Consignes
[1] D'après le texte sur le séisme de Lisbonne, combien de navires le sénat de Hambourg envoya-t-il à Lisbonne ?
[2] Recopiez fidèlement le passage du texte sur le séisme de Lisbonne qui commence par « Un marchand allemand » et se poursuit jusqu'à « tremblements de terre. ».

Texte source
________

L'expérience du tremblement de terre de Lisbonne en 1755 contribua à améliorer la compréhension du problème. Les relations étroites entre les voyageurs, les hommes d’affaires et les scientifiques, qu'ils soient médecins ou ecclésiastiques, favorisèrent la circulation des idées. À cet égard, la communauté allemande de Lisbonne joua un rôle important. Les Allemands étaient associés à des professions technologiques : ils étaient imprimeurs, verriers, relieurs ou armuriers et beaucoup étaient des financiers et des marchands. En 1755, les nombreux survivants allemands de la catastrophe, parmi lesquels un traducteur de la Bible propriétaire d’une collection de littérature portugaise, favorisèrent la circulation des idées entre Lisbonne et Hambourg. La science faisait ainsi tomber les barrières politiques et religieuses, au-delà des mesures de solidarité décidées par le sénat de Hambourg, qui envoya à Lisbonne la valeur de 900 000 réaux et quatre navires, chacun étant chargé de 200 tonnes de bois pour la reconstruction.  

En fait, il existe de nombreux témoignages animés par cet esprit scientifique, qui circulèrent entre les différents pays et furent réédités dans d’autres villes. On y trouve des descriptions des mouvements de la terre à Lisbonne en ce jour fatidique « à la manière d’une embarcation ». Selon ces témoignages, il ne faisait aucun doute que les mouvements les plus importants et les plus longs s’étaient produits selon une direction nord-sud. Des descriptions plus rigoureuses furent à l’origine de meilleures explications. Les marchands, qui surveillaient les flottes sur le fleuve, furent des témoins privilégiés du reflux de la mer, laissant entrevoir des fonds à des profondeurs inédites dans le mouvement des marées. De même, ils enregistrèrent les différents mouvements de la terre, car rien ne pouvait davantage troubler la confiance dans le commerce que les quelque 250 secousses enregistrées dans les six mois qui suivirent le 1er novembre 1755. 

DANS LA SALA DOS CONTOS 

Un marchand allemand vivant à Lisbonne. Né à Hambourg et correspondant à Lisbonne, il collectionne les instruments scientifiques et il est studieux des explications logiques et rationnelles des tremblements de terre.

________

Extrait des données
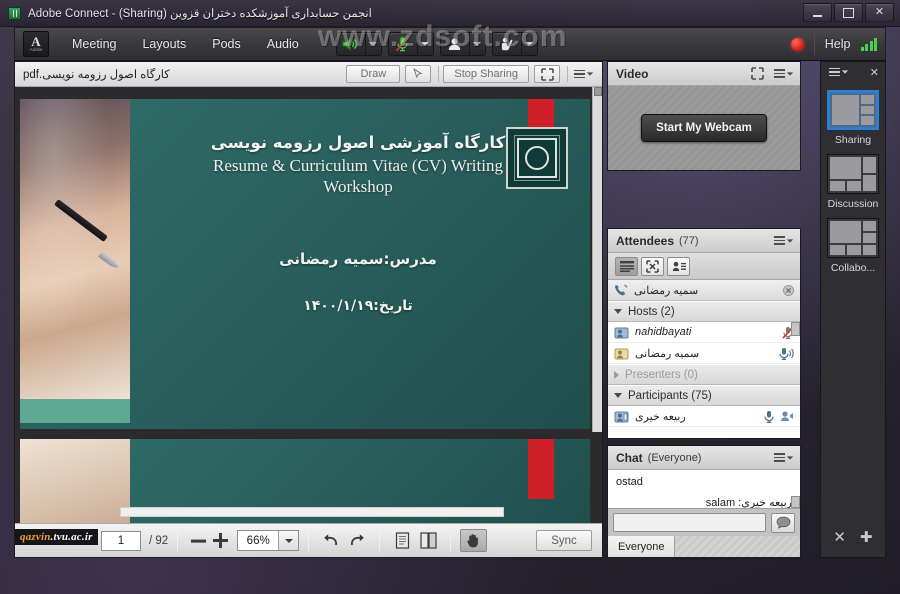 The image size is (900, 594). Describe the element at coordinates (632, 74) in the screenshot. I see `video-pod-title: Video` at that location.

________

Réponses
[1] Quatre navires, chacun chargé de 200 tonnes de bois pour la reconstruction.

[2]
Un marchand allemand vivant à Lisbonne. Né à Hambourg et correspondant à Lisbonne, il collectionne les instruments scientifiques et il est studieux des explications logiques et rationnelles des tremblements de terre.